By Gabriel Mata | The Rider
You listen to it every day, you love it and you feel ecstasy from it, yet you don’t know what it is. Music history and world music Assistant Professor Andrés Amado spoke about the philosophy of music.
The audience was first prompted to think of their favorite song, then to discuss with a neighbor why the song was their favorite. Students were encouraged to share their favorite songs with the rest of the audience as well as the reasons that they were their favorite.
Amado played the national anthem, as well as “Winter” by Antonio Vivaldi, asking the audience to describe what each piece meant or felt like to them.
To make sense of the first activity, Amado explained, “Music can be very personal. We may choose different pieces of music that speak to us, and even if we choose the same one [as someone else], it may not speak to us in the same kind of way.”

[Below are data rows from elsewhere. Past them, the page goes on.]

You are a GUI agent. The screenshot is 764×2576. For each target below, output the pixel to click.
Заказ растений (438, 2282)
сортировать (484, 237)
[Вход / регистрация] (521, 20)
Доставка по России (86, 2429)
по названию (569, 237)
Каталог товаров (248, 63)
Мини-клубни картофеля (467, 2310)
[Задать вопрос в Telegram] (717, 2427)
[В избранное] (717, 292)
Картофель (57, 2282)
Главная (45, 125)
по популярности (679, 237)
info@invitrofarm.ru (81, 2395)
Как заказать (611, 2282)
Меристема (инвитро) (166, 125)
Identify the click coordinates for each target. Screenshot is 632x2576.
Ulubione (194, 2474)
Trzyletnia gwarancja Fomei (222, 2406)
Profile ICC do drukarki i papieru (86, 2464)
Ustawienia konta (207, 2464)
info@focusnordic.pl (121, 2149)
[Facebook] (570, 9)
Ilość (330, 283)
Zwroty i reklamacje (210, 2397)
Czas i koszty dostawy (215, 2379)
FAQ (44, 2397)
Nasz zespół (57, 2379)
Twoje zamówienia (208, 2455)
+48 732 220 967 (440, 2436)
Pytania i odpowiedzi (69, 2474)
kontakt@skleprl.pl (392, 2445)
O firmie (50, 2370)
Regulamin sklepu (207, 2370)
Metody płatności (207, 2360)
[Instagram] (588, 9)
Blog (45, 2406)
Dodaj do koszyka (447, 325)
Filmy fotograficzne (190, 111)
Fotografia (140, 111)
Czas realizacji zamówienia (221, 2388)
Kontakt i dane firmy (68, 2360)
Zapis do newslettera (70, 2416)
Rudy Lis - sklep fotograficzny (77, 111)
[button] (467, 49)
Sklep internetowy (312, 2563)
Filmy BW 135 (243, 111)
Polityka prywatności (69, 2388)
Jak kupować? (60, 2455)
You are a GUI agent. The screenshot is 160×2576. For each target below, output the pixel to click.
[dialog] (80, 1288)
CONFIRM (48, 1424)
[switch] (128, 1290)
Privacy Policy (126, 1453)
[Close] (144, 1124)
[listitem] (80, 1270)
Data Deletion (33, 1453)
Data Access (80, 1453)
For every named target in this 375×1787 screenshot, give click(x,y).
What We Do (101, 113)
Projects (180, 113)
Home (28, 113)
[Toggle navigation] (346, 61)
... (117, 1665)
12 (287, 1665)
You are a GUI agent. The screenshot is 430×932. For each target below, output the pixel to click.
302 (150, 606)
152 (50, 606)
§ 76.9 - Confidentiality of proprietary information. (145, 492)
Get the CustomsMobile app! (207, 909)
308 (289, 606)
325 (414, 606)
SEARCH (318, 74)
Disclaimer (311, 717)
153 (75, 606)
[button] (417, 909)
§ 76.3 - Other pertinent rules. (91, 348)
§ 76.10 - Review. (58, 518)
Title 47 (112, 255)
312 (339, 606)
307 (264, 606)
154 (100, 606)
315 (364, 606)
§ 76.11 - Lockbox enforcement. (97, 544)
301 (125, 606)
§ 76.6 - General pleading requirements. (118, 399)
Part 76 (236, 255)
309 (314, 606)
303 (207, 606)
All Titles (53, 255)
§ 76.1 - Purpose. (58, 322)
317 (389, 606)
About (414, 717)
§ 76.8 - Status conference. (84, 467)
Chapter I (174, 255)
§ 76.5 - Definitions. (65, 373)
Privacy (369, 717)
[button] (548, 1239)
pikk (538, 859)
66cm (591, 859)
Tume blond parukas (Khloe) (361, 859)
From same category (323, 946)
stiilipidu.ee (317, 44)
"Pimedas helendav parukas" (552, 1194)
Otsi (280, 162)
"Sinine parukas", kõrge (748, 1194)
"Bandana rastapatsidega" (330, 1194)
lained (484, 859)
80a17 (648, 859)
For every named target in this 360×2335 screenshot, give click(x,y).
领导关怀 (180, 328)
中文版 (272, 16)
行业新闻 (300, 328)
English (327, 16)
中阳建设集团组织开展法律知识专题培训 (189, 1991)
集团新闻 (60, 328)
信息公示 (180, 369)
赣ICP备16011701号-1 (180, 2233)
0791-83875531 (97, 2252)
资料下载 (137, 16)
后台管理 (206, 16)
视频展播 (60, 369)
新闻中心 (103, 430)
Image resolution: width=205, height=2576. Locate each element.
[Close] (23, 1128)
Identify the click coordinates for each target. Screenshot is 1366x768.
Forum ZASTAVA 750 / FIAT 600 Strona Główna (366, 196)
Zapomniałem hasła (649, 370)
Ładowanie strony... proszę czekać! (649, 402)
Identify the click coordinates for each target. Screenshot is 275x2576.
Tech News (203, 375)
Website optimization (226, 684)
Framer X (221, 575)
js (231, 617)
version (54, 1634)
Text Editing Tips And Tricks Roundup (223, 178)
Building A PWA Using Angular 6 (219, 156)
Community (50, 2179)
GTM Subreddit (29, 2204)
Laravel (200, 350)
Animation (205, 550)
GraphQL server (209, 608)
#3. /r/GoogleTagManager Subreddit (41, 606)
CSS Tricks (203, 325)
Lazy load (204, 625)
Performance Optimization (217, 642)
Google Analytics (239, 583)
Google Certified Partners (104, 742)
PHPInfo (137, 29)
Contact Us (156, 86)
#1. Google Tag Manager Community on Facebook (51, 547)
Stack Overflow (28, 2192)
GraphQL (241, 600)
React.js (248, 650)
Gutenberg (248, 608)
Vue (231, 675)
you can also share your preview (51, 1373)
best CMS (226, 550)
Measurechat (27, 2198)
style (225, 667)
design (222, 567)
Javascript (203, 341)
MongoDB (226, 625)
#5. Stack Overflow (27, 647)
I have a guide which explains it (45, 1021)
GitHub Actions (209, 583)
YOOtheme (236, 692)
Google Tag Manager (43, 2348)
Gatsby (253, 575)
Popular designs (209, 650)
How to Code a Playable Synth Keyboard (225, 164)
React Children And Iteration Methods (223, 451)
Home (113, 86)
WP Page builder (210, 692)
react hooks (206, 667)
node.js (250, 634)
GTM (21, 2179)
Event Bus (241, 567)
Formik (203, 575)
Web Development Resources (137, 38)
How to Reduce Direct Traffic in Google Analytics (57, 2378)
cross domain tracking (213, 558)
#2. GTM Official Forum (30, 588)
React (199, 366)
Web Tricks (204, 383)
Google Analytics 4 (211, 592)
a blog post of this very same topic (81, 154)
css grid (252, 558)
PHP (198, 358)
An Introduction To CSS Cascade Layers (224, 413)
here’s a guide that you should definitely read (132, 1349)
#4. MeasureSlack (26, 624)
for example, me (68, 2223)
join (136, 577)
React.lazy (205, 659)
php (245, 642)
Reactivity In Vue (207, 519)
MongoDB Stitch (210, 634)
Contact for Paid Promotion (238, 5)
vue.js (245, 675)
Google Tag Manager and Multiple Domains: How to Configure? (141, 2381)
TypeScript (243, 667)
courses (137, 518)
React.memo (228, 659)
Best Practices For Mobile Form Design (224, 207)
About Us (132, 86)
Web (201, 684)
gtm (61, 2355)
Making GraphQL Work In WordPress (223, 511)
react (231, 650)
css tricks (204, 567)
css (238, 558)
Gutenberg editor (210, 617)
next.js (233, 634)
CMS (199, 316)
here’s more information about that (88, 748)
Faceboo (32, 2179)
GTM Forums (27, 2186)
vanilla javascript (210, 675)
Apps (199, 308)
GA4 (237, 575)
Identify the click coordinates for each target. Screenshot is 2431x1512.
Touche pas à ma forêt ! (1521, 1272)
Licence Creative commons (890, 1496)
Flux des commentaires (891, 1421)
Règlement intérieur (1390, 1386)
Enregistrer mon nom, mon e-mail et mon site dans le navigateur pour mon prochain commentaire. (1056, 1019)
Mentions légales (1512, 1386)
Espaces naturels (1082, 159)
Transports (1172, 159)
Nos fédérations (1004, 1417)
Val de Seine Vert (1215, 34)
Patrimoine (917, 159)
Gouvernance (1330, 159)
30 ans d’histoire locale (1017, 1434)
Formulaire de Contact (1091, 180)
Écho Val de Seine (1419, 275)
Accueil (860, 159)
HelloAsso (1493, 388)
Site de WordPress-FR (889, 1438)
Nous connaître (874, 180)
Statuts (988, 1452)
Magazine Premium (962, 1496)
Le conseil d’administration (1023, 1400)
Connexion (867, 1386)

He said audience members’ response to the national anthem is patriotism.
“That’s because the context in which we experience the ‘Star-Spangled Banner’ is a collective context,” Amado said.
And with “Winter” the audience was in agreement that the piece felt ominous and creepy, but after reading a poem that the composer created for the piece, students’ views on the piece shifted.
Amado read a quote by Christopher Small that explains how music isn’t a physical thing.
“We have this word music that makes us think it’s a noun, [which], in fact, it’s not a thing. It’s something we do,” he said.
During the question-and-answer portion of the event, discussion quickly turned to what the piece “4’33” by John Cage means.
Some students argued that it was a form of commentary on how music was perceived, others believed that the piece was just nonsense created by an eccentric composer.
Asked what his favorite song was, Amado replied: “I don’t think I have a clear answer to that question because I think my music taste is very situational and sort of conditioned to a certain context.”